• [WHAT IS REQUIRED]
Present the lines below as a numbered list, omitting blank lines and leaving out the pictures.

• [EXCERPTED DATA]
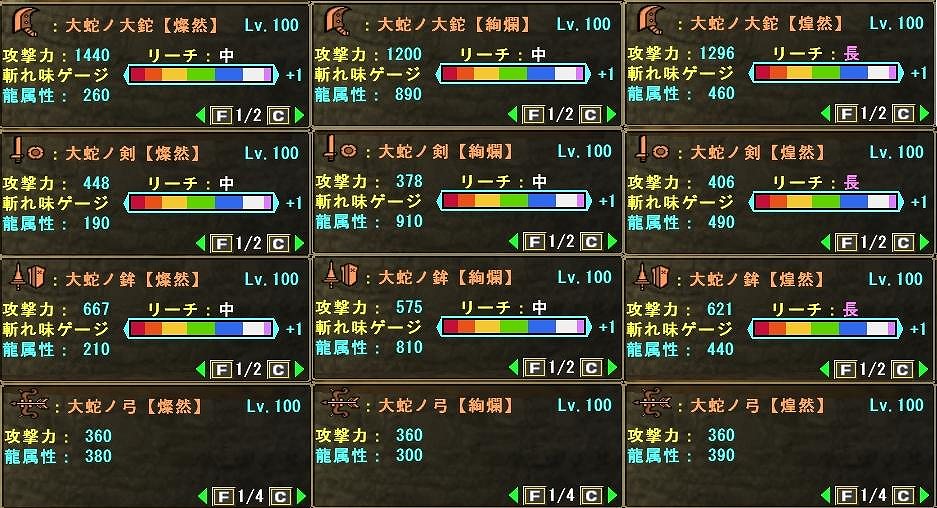Select the 大蛇ノ弓【絢爛】 weapon title
The height and width of the screenshot is (508, 937).
pyautogui.click(x=446, y=406)
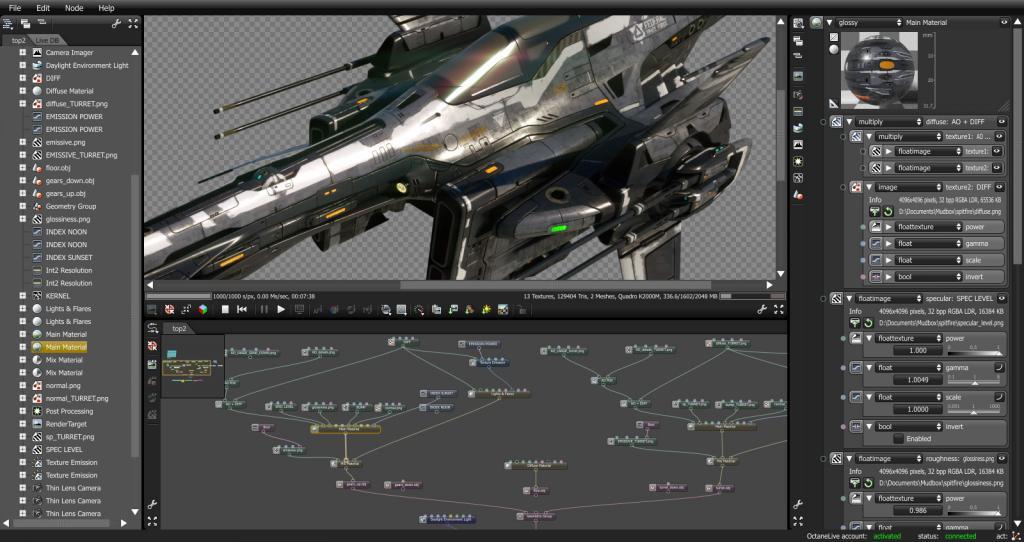This screenshot has width=1024, height=542.
Task: Open render viewport wrench settings
Action: [x=762, y=310]
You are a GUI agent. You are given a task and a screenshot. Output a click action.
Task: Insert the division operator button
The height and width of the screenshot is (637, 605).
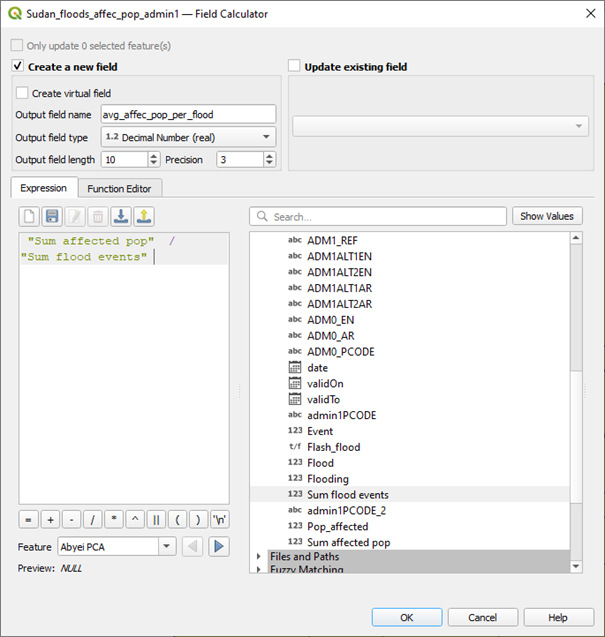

• [RESPONSE]
1. Select the 大蛇ノ弓【絢爛】 weapon title
2. The height and width of the screenshot is (508, 937).
3. pyautogui.click(x=446, y=406)
4. This screenshot has width=1024, height=542.
5. Task: Open render viewport wrench settings
6. Action: [x=762, y=310]
7. You are a GUI agent. You are given a task and a screenshot. Output a click action.
8. Task: Insert the division operator button
9. The height and width of the screenshot is (637, 605).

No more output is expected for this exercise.